Entretanto, um aspecto particular desses contos colasantianos precisa ser considerado: essa
distopia não concerne apenas às mulheres, mas, também, a elementos e seres mais-que-humanos3 da
natureza. Além disso, os contos não se fecham à distopia - como não poderia deixar de ser, levando
em consideração o seu viés revisionista. A autora inscreve utopias que se configuram como
possibilidades de libertação, das personagens femininas, desse sistema capital-patriarcal mundial,
em outras palavras, distópico. Se não houvesse essa abertura à utopia, concordando com a lógica de
Moylan (2016), seria uma antiutopia e não uma distopia - termos que serão melhor trabalhados no
tópico seguinte. E assim como as mulheres sofrem opressões compartilhadas com a natureza,
também, com essa mesma natureza, buscam a superação, a conquista utópica. Especialmente por
essa razão, utilizo a ecocrítica feminista como perspectiva teórico-crítica que se relacionará às
considerações sobre distopia e utopia. Pelos contos problematizarem a relação ética entre humanos
e mais-que-humanos, além de colocarem mulheres, elementos naturais e animais como personagens
distópicos nessas ficções - principais vítimas dos infernos patriarcais -, vejo uma perspectiva
ecocrítica-feminista como não só possível na leitura desses textos, mas também urgente.

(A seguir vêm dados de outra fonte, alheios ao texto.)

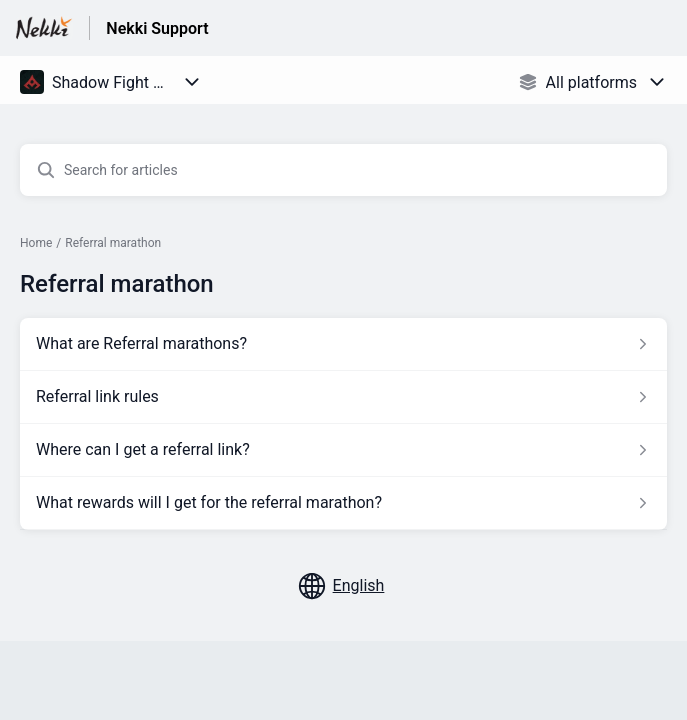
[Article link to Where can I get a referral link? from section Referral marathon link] (343, 450)
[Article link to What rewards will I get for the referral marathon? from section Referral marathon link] (343, 503)
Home (36, 243)
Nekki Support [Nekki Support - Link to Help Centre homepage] (157, 28)
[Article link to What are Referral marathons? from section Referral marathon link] (343, 344)
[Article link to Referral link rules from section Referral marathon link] (343, 397)
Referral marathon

Antes,
porém, de me ater a essa crítica que considera as relações do feminismo com a ecologia, pontuarei a
distopia mimetizada nos contos em questão.
3 Concordo e faço uso da expressão “mais-que-humano”, de Stacy Alaimo (2017), no lugar, por exemplo, de não
humanos, uma vez que essa última expressão mantém o humano no centro de tudo.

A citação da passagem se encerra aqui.